The income and expenditure account should reveal an increase in cash generated during the year.
If the only asset the charity has is the bank balance, then one would expect the bank balance to have risen by this amount.
When you say the opening balance was £82,000 out - is this just by comparing the reported balance to the statement?
If you work forward from the reported balance, with the income and expenditure added on - do you reach the closing bank balance.
I am wondering if there were uncleared amounts at the start of the year. Did you receive a large grant by cheque from a funder at the start of the year for example?
Bank reconciliation
You need to look at the bank reconciliation. It is quite normal for the cash book balance to differ from the bank statement, and the bank reconciliatiin is where the reasons for the differences are explained. Until you have seen the bank reconciliation you have no idea whether there is a problem or not.
John manages to be more concise
As usual, John manages to be more concise than my 'stream of consciousness' style of reply :)
How are the accounts maintained - in proper software, or on spreadsheets?
Have double entry principles been followed?
Is there a Trial Balance that sums to zero.
Have you looked for obvious things like transposition errors?
You should get further assistance
If the difference is not immediately presenting itself, then you really should try and get another pair of eyes to look.
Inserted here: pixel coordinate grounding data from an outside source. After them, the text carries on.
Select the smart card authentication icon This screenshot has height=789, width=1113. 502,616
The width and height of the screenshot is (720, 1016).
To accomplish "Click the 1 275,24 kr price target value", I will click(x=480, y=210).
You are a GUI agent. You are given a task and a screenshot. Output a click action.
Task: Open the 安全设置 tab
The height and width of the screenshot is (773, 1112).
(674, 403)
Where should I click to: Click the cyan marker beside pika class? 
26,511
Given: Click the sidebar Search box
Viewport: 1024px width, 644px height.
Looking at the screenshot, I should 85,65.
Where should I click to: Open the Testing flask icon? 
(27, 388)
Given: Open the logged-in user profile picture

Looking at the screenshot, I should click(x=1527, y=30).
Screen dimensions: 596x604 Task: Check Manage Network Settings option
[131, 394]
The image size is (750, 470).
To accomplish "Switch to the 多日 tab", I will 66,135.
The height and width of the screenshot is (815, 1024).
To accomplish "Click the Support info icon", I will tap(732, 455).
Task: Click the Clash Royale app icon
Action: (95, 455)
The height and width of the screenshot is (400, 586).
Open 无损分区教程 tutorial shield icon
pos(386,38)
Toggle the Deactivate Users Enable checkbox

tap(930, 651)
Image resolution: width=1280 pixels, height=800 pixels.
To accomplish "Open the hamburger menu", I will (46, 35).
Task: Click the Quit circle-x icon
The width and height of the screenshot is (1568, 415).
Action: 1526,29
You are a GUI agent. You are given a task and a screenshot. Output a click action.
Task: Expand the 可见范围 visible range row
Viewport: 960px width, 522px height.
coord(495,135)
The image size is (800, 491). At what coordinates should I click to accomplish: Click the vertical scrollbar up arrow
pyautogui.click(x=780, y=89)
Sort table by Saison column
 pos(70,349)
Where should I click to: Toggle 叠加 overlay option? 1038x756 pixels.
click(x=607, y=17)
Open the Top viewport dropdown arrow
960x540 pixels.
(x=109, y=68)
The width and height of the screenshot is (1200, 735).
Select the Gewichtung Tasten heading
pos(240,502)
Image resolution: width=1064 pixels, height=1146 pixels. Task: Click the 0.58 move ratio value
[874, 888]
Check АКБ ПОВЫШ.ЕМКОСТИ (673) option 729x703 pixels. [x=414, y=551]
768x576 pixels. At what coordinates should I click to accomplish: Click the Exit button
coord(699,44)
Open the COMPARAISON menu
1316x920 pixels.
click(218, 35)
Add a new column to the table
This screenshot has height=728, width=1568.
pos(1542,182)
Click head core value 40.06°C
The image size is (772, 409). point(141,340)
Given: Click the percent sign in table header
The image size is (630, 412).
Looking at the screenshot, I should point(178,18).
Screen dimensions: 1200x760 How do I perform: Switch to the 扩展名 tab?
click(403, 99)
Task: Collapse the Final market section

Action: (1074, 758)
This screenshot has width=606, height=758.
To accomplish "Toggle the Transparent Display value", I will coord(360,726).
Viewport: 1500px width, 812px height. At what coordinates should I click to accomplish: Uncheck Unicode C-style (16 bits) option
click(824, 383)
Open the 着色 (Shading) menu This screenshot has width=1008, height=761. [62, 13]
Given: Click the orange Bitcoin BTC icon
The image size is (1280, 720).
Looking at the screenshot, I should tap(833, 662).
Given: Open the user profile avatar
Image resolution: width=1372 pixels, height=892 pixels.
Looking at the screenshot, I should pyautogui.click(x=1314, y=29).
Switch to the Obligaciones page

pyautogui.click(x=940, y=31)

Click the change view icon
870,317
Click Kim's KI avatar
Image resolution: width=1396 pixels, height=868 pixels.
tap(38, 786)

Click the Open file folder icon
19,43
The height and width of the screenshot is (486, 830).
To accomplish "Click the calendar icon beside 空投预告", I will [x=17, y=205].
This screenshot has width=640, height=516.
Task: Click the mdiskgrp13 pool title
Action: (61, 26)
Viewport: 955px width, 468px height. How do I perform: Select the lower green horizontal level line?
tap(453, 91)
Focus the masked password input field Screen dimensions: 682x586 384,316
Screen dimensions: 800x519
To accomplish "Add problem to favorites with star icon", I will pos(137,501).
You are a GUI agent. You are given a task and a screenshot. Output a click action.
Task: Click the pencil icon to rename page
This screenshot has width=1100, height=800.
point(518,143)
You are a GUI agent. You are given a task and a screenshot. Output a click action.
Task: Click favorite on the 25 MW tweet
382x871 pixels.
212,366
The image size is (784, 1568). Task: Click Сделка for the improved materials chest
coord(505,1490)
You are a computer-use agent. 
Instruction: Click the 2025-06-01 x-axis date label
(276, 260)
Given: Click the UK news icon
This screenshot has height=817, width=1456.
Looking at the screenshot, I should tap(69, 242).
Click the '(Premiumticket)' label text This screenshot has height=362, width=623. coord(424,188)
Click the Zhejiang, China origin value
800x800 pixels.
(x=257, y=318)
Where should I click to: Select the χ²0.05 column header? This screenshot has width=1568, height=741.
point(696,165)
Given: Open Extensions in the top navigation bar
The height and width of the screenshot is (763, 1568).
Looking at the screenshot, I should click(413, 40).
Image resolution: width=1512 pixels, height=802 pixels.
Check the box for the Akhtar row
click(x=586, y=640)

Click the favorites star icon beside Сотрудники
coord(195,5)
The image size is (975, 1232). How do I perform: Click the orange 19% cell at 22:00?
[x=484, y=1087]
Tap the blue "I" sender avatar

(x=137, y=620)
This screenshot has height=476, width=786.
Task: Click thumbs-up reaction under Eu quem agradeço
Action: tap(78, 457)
The amount you have talked about is large by any standards. Do you have any trustees you could involve who have a financial background. This is more than just a bit of miscasting of floats etc and needs a fully signed off check.
(I speak as a charity trustee for a charity that suffered a misappropriation before I joined)
Hope things get sorted to your satisfaction.
You need to check all the entries on the bank statement against the hand-written records. Is there another bank account, such as a deposit account (and if not, why not, with that amount of money swilling around)?
As an aside, I recommend you read the Charity Commission's guidance on Receipts and Payments Accounts That is what you are preparing, it's NOT an Income & Expenditure Account. That's something completely different. It's booklet CC16, I think. You can get it from their excellent website.
SOFA
If its a charity won't you be using a SOFA type format where the balances at the end represent the charitiable reserves?
I've only ever been involved in larger charities and tried to avoid all the Charity SORP that wasn't relevant to me so this may be incorrect!
The charity commission website is proabably the way forward though as its actually pretty useful.
Under £250,000 income
Under £250,000 income charities can opt for Receipts & Payments Account plus Statement of assets and some Notes. And a Trustees' Report, of course.